Text provided:
:::
"The times wherein I live"

And it came to pass in the four hundred and eightieth year after the children of Israel were come out of the land of Egypt, in the fourth year of Solomon’s reign over Israel, in the month Zif, which is the second month, that he began to build the house of the Lord
- 1 Kings 6:1.

So began the first lesson at Mattins on Monday past.  One of the joys of the methodical, ordered reading of Scripture in the daily office is encountering a small detail which can particularly capture our attention.  So it was with the 480 years of 1 Kings 6:1.

For 480 years after the Exodus, Israel had no temple.  Yes, there was the Tabernacle and there was Shiloh, but neither of these had quite the same meaning and significance as Solomon's Temple:

But will God indeed dwell on the earth? behold, the heaven and heaven of heavens cannot contain thee; how much less this house that I have builded? Yet have thou respect unto the prayer of thy servant, and to his supplication, O Lord my God, to hearken unto the cry and to the prayer, which thy servant prayeth before thee to day: That thine eyes may be open toward this house night and day, even toward the place of which thou hast said, My name shall be there: that thou mayest hearken unto the prayer which thy servant shall make toward this place.

Thinking of those 480 years brought to mind Tara Isabella Burton's recent article 'Bad Traditionalism'.  There is much in the article with which I profoundly disagree, particularly the 'grace destroys nature' emphasis typical of much 'Weird Christian' discourse.  The rejection of the 'given' is disturbing, a hyper-spiritual, near neo-Gnostic, refusal to affirm that 'God the Father Almighty' is 'Maker of heaven and earth'.  That said, the article's critique of a particular form of nostalgia is worth heeding.  It is true, as Burton states, that "there is something to be said for looking to what we have lost":

But there is a danger, too, in fetishizing its opposite: a nostalgia that mistakes the Medieval era, or postwar America, for the New Jerusalem.

It is a popular neo-traditionalist past time: the identification of superior eras, free of the evils and idols of modernity.  This has a tendency, of course, to overlook and excuse (or, in the worst cases, celebrate) the evils and idols of past eras.  What it says about the present, however, is my particular concern: in Burton's words, "the notion that our only way out is back".  To put it another way, perhaps Providence is calling us to live in an age akin to the 480 years that Israel was without a Temple.
:::
What the task asks: Transcribe the piece titled "The times wherein I live" in full, word for word, from its title to its final sentence.

Supplied material:
:::
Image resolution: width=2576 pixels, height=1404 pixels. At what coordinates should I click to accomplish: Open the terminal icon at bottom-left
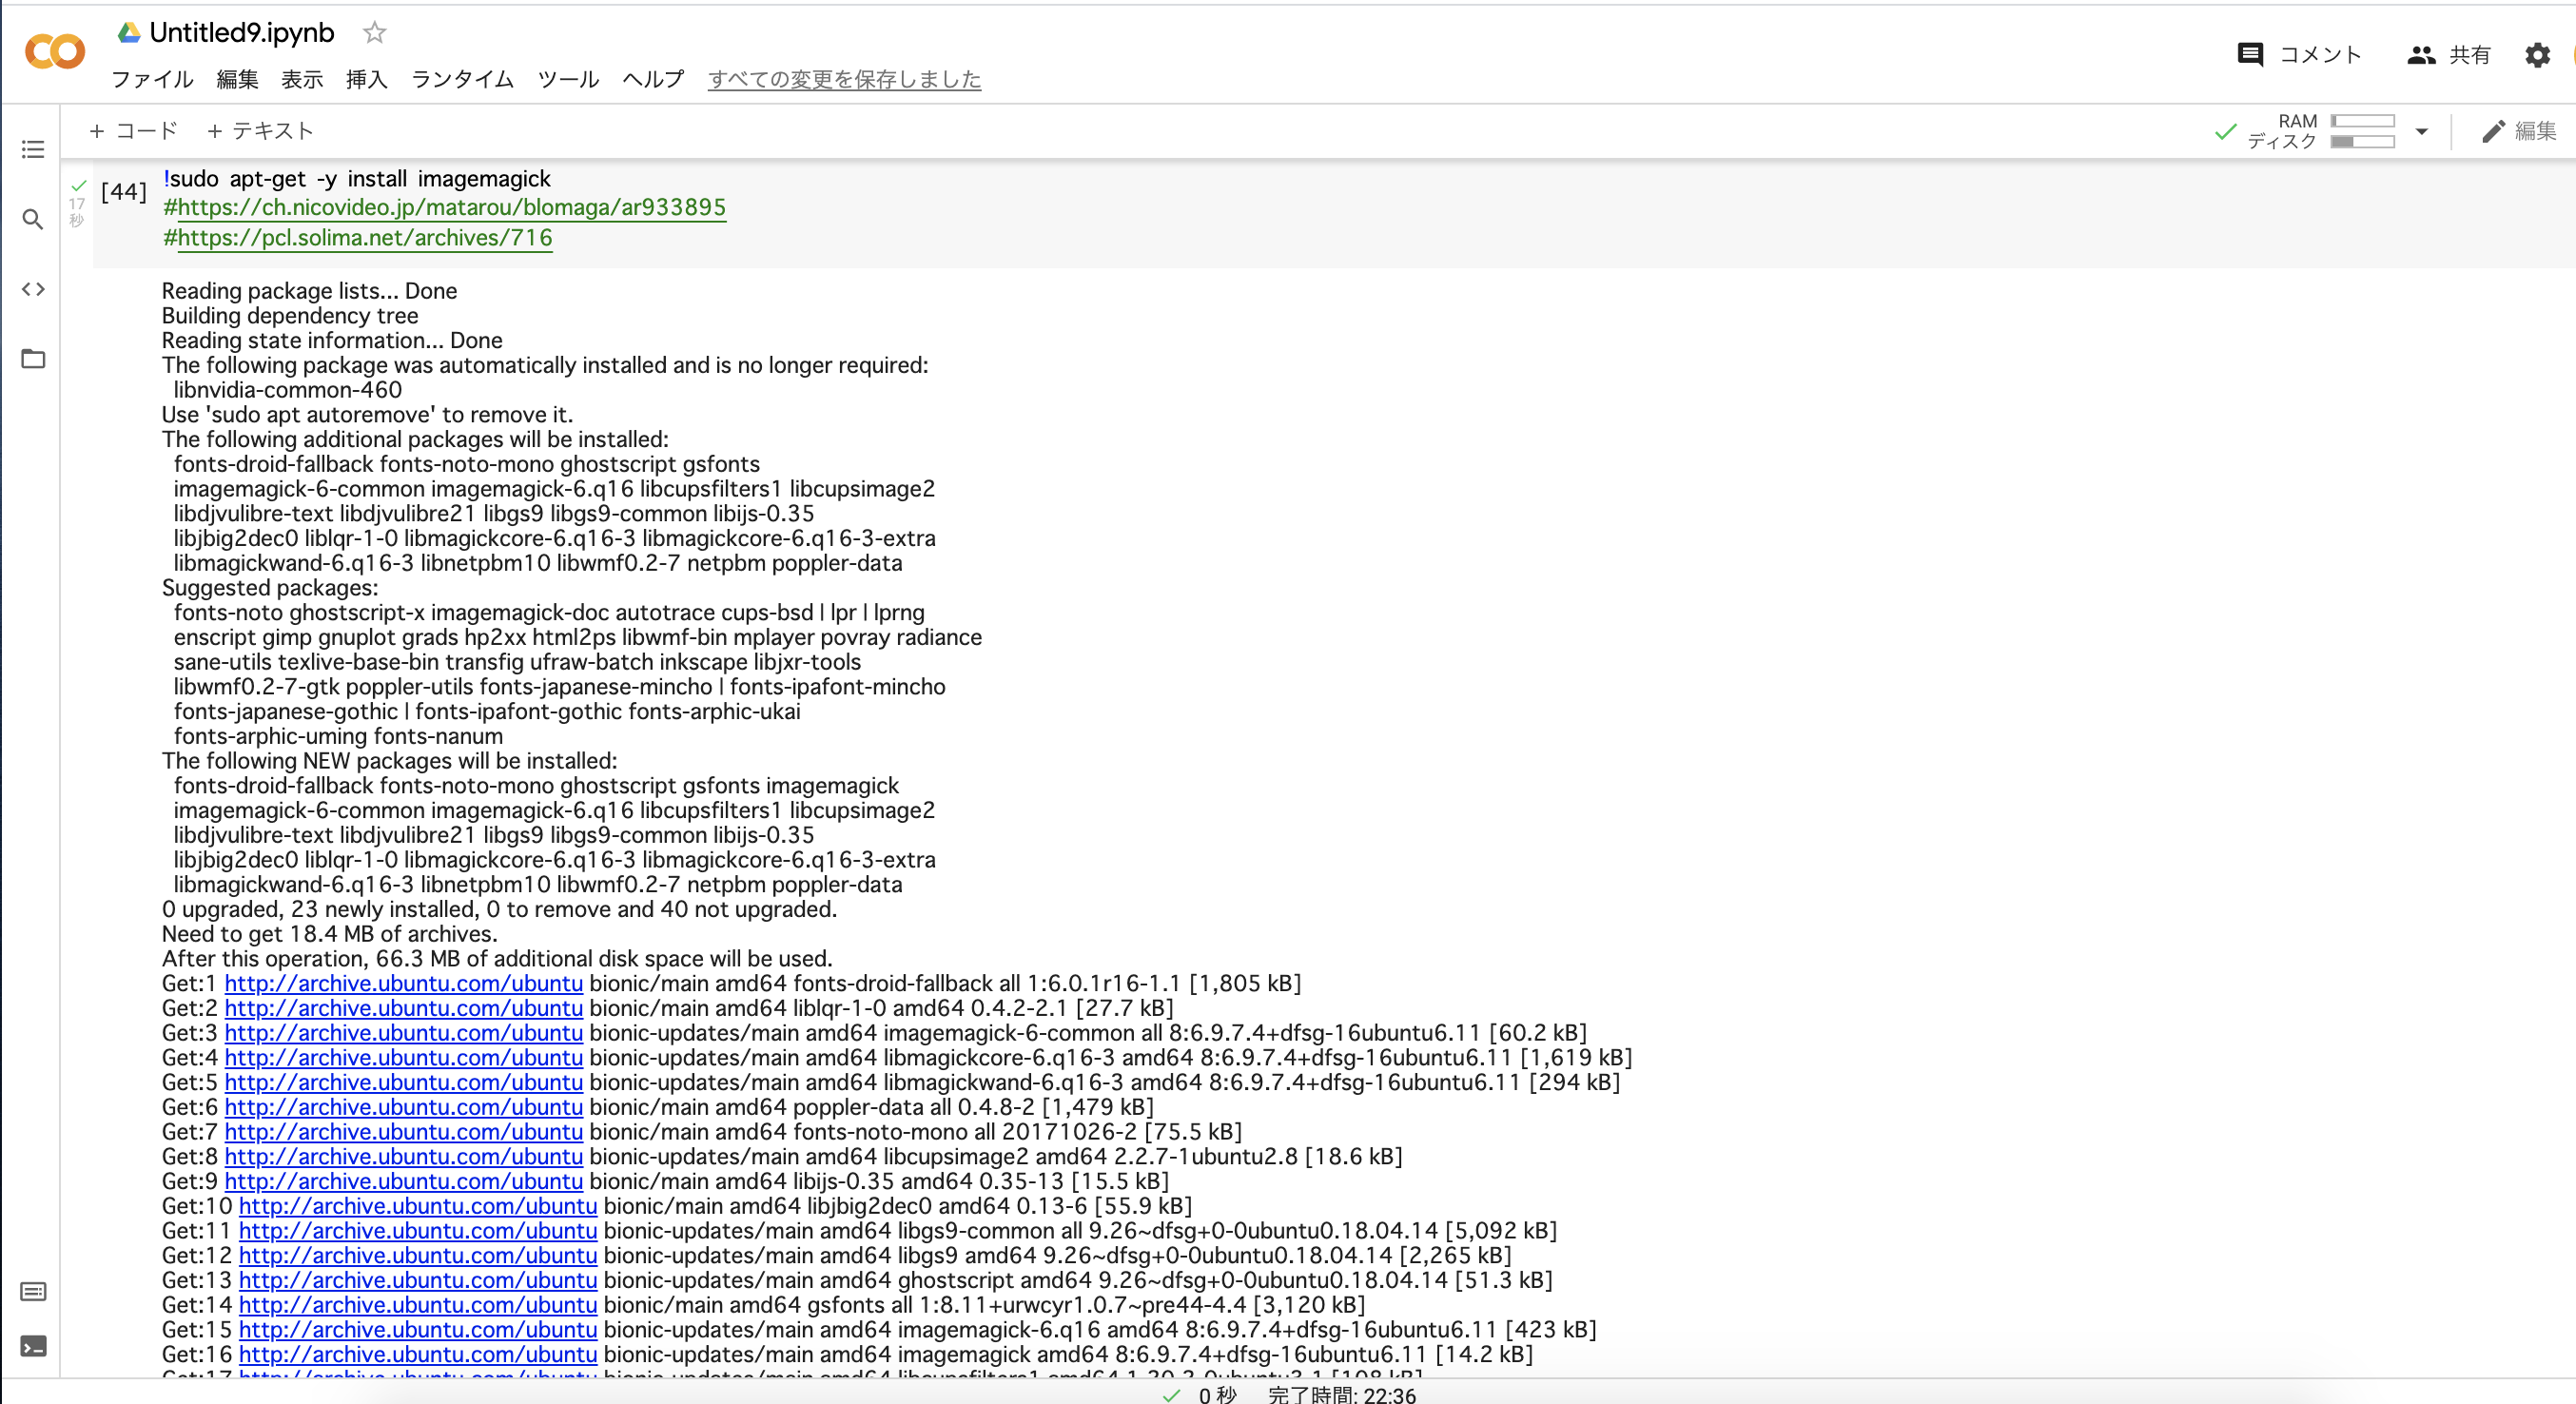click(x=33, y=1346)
:::
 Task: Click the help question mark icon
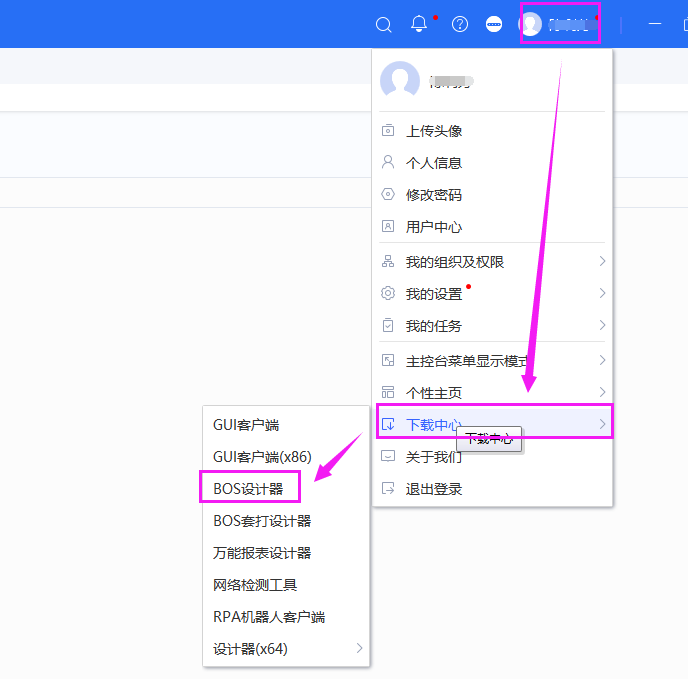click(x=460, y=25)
:::
Reply:
"The times wherein I live"

And it came to pass in the four hundred and eightieth year after the children of Israel were come out of the land of Egypt, in the fourth year of Solomon’s reign over Israel, in the month Zif, which is the second month, that he began to build the house of the Lord
- 1 Kings 6:1.

So began the first lesson at Mattins on Monday past.  One of the joys of the methodical, ordered reading of Scripture in the daily office is encountering a small detail which can particularly capture our attention.  So it was with the 480 years of 1 Kings 6:1.

For 480 years after the Exodus, Israel had no temple.  Yes, there was the Tabernacle and there was Shiloh, but neither of these had quite the same meaning and significance as Solomon's Temple:

But will God indeed dwell on the earth? behold, the heaven and heaven of heavens cannot contain thee; how much less this house that I have builded? Yet have thou respect unto the prayer of thy servant, and to his supplication, O Lord my God, to hearken unto the cry and to the prayer, which thy servant prayeth before thee to day: That thine eyes may be open toward this house night and day, even toward the place of which thou hast said, My name shall be there: that thou mayest hearken unto the prayer which thy servant shall make toward this place.

Thinking of those 480 years brought to mind Tara Isabella Burton's recent article 'Bad Traditionalism'.  There is much in the article with which I profoundly disagree, particularly the 'grace destroys nature' emphasis typical of much 'Weird Christian' discourse.  The rejection of the 'given' is disturbing, a hyper-spiritual, near neo-Gnostic, refusal to affirm that 'God the Father Almighty' is 'Maker of heaven and earth'.  That said, the article's critique of a particular form of nostalgia is worth heeding.  It is true, as Burton states, that "there is something to be said for looking to what we have lost":

But there is a danger, too, in fetishizing its opposite: a nostalgia that mistakes the Medieval era, or postwar America, for the New Jerusalem.

It is a popular neo-traditionalist past time: the identification of superior eras, free of the evils and idols of modernity.  This has a tendency, of course, to overlook and excuse (or, in the worst cases, celebrate) the evils and idols of past eras.  What it says about the present, however, is my particular concern: in Burton's words, "the notion that our only way out is back".  To put it another way, perhaps Providence is calling us to live in an age akin to the 480 years that Israel was without a Temple.